When I wasn't moping about my chaotic love life, I was trying to figure out what I wanted to do for a career. I may have mentioned that I was a little
compulsive overconscientious about studying in college? I was a TOTAL nerd who actually made outlines from the lecture notes AND the textbook. I was very good at school. And school was about to be over, and I would have to get a real job, and who would hire me? What type of job should I even apply for? Memorizing lecture notes and filling out scan-trons are not job skills!
panicpanicpanicpanic
My professors encouraged me to go to grad school. I was planning to apply, but then I panicked some more about leaving home (I stayed in my home town for college) and I wasn't sure I would be good enough in the Big Leagues. I was writing an application paper that could have been a master's thesis instead of just picking a paper I'd gotten an A on and sending it in. Pretty soon I'd freaked myself out so badly that I stopped sleeping for days. It only ended when I called my dad at three a.m. and said tearfully, "Dad? I don't want to go to grad school."
My half-asleep dad, who had never said I had to go to grad school, said, "Okay." I don't know if I slept that night, but I felt better. Until I realized I had to get a job.
But then I taught high school in a private school, met Justin and got married, and the rest is history.
But it might not have happened the way it did. Reading that journal today, when I got to the parts about what I was studying and writing, the thought popped into my head, "I should have been a professor." I've known for a long time that my brain is suited for academia. That doesn't mean that's all my brain can do, of course--just that it's one option I could have taken, and didn't. I did eventually go to grad school for a year and a half before I had Miss Pink. I'm glad I went, because at least I know exactly what I didn't choose, and I almost never regret it. It takes a long time to get a Ph.D. and then I'd have to publish or perish (figuratively--it means that you have to publish articles and books in your field if you want job security), and by then I would've had kids anyway. And lots of good things have happened to me because I didn't stay in that world--starting with Miss Pink and Mr. Blue.
But I wish I was certain of my goal in life. Besides raising my children to be awesome people, of course.
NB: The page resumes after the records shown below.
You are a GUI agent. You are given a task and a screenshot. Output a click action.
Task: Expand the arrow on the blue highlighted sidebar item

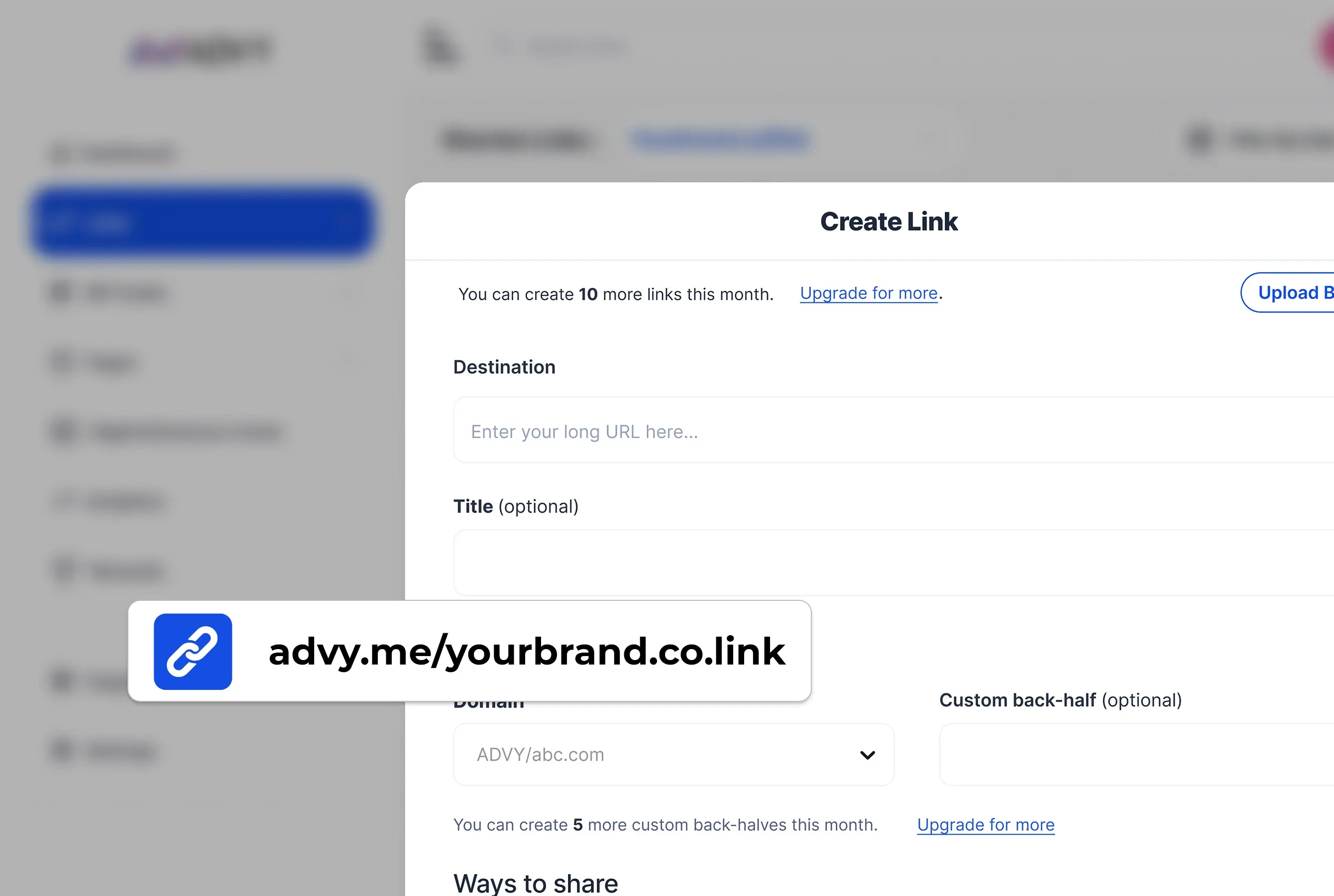[x=345, y=223]
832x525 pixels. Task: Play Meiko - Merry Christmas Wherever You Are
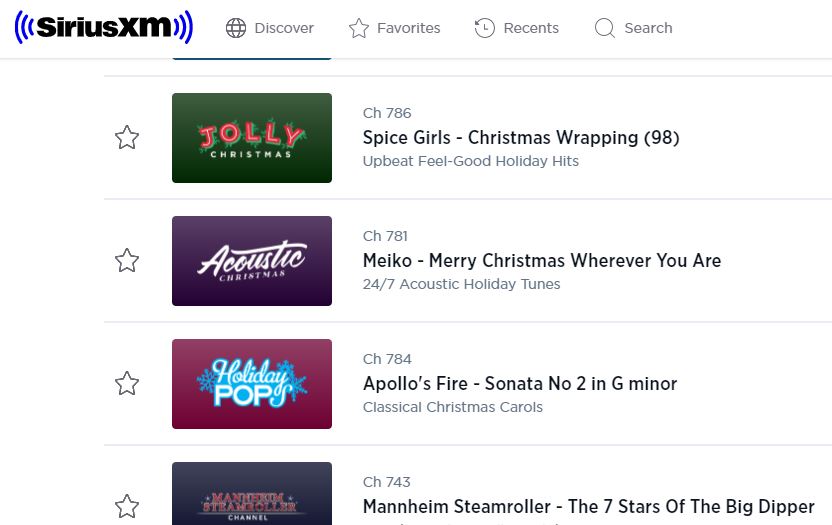[x=542, y=261]
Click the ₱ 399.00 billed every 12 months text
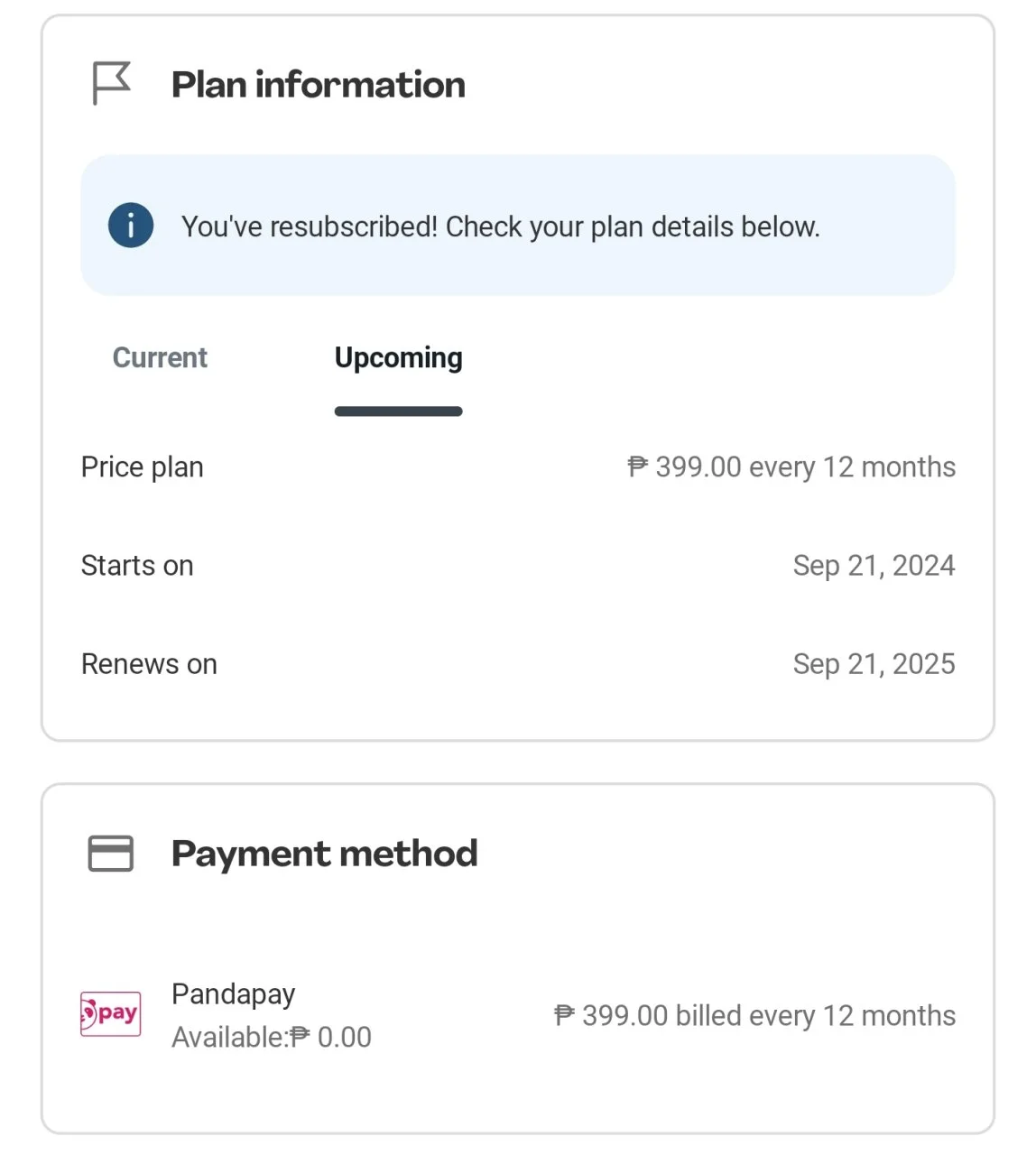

And I think that is part of the problem. Every so often, I want to be something other--something supposedly
more than--a stay-at-home mom. Deep down, for some reason, I believe that being a wife and mother is not enough as a life goal. At the same time, I don't want to go back to teaching school full-time unless I have to! It must be a case of "the grass is always greener." Maybe I'm dissatisfied with being a SAHM or a teacher because I've already done those things and I crave more recognition. So that makes me wish I could be a scholar or a novelist. Neither of those paths is
closed to me, but they're not exactly things I can start doing tomorrow. And I suspect that if I was able to step into that life, I would find that it isn't all that, either.
I have some thoughts about what I can do to overcome my discontent, but I'll save them for another post.